Forgive me the offense if I feel the necessity to address you with such familiarity, but I sympathize with you as with one of my own girls, many of which have also met with hardship at the fringes of society. In time we hope they learn that the world is much larger than the limited realms of their experiences, and that opinions, like perceptions of beauty, vary from person to person. Everyone has hope, and I have faith in everyone, including you. I wish you well on your crusade. Perhaps through continued correspondence with others in our profession, you will learn that the obvious is only one version of reality, and you, and men, and shawl-knitting farmer’s daughters, (I will halt to say courtesans) will find your own way through the complexities of contention. The courtesans benefit off the spoils of the good wife just as the shawl-knitting farmer’s daughters once lived comfortably on the backs of their slaves. Choose your sympathies carefully Abigail, not all men will gladly walk arm in arm with competitors for the professional positions they covet, especially if they comprehend the breadth of your intelligence, which, though limited in experience and scope, will serve you well in poignancy and ambition. You would graduate with honors from Reid my dear.

Ever yours,
Nancy White

White penned this final letter 28 days before her death, and though DePaul sent a follow-up, her successor Eudora Craig, the humanities professor who relieved John Tomlin from the position in 1899, returned it unopened per DePaul’s request. Absent from her archives, the letter’s contents remain a mystery.
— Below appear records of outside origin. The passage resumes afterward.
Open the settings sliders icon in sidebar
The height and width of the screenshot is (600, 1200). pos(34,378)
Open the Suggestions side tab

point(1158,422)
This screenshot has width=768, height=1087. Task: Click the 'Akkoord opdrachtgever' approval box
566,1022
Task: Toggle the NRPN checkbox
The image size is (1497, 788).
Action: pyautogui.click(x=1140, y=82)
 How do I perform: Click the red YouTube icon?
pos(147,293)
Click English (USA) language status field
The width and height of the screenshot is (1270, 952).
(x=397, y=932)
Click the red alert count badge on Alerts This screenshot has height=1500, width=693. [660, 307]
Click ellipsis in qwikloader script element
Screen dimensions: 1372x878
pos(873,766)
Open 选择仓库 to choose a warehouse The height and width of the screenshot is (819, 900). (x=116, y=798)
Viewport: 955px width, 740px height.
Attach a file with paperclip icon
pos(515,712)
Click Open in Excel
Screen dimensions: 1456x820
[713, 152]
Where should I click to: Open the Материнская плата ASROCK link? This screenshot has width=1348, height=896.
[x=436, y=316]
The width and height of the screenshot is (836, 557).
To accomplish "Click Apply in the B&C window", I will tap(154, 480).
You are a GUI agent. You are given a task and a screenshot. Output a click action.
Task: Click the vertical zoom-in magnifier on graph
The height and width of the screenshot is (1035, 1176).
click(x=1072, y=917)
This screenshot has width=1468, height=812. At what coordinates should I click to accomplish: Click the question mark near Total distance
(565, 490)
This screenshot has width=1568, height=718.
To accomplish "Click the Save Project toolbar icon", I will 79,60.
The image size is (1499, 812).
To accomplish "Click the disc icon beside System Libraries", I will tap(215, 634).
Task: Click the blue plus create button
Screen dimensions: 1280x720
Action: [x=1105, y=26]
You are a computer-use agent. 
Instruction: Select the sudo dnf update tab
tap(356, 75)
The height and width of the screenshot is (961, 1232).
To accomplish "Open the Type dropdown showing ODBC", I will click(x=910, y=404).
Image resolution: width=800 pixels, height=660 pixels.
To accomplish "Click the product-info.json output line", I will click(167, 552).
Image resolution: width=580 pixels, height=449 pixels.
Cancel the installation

By 1917, Reid Female College had transformed into a supplemental program for girls attending the public or private schools of ‘practical instruction.’ Reid educated young ladies in music, dancing, comportment and manners, with individual crash courses offered in ‘wifehood’ to prepare the betrothed. This and the summer program would remain popular through the 20’s but closed in 1930 when the property passed back into municipal hands. It would continue to fail at many intended public uses due to the costs of upkeep. The county set it up for auction in 1954, to be purchased by a private family who enjoyed the estate for 30 years, embellishing on the original design left unfinished with the Austrian’s exodus. Upon the owner’s death, the estate became a community farm according to will’s assignations, but again upkeep issues failed the project. Jerry and Morgan Lasker purchased the plot at a greatly reduced rate in 1992, and transformed the farm into The Virginia Bed & Breakfast, a successful destination for visitors seeking antebellum splendor and fresh dairy products from the resident cows.